:: Work to complete ::
Begin with the line in which "Hilfe (406, 132)" appears and end with the final line of the entries. Retype each one exactly and add nothing.

** Records for the task follows **

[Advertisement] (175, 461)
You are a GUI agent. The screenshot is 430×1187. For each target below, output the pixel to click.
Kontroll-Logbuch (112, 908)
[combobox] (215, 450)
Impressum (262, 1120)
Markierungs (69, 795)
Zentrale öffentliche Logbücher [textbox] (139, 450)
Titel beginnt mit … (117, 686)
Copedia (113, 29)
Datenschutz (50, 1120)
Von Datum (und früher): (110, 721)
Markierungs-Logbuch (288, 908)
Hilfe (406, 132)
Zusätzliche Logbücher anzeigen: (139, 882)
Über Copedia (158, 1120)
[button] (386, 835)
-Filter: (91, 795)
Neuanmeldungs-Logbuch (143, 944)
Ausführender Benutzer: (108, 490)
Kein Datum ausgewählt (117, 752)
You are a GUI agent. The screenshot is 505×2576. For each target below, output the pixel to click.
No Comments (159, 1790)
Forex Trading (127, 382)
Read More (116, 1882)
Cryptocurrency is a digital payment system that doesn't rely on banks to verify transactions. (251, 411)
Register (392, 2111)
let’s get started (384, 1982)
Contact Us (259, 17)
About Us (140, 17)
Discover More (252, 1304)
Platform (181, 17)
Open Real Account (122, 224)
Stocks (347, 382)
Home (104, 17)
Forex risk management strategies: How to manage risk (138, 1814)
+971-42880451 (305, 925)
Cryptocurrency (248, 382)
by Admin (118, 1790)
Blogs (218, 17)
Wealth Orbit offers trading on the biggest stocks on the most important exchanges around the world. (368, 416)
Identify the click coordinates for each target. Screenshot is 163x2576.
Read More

** End of Records for the task **

:: Solution to the problem ::
Hilfe (406, 132)
Zusätzliche Logbücher anzeigen: (139, 882)
Über Copedia (158, 1120)
[button] (386, 835)
-Filter: (91, 795)
Neuanmeldungs-Logbuch (143, 944)
Ausführender Benutzer: (108, 490)
Kein Datum ausgewählt (117, 752)
You are a GUI agent. The screenshot is 505×2576. For each target below, output the pixel to click.
No Comments (159, 1790)
Forex Trading (127, 382)
Read More (116, 1882)
Cryptocurrency is a digital payment system that doesn't rely on banks to verify transactions. (251, 411)
Register (392, 2111)
let’s get started (384, 1982)
Contact Us (259, 17)
About Us (140, 17)
Discover More (252, 1304)
Platform (181, 17)
Open Real Account (122, 224)
Stocks (347, 382)
Home (104, 17)
Forex risk management strategies: How to manage risk (138, 1814)
+971-42880451 (305, 925)
Cryptocurrency (248, 382)
by Admin (118, 1790)
Blogs (218, 17)
Wealth Orbit offers trading on the biggest stocks on the most important exchanges around the world. (368, 416)
Identify the click coordinates for each target. Screenshot is 163x2576.
Read More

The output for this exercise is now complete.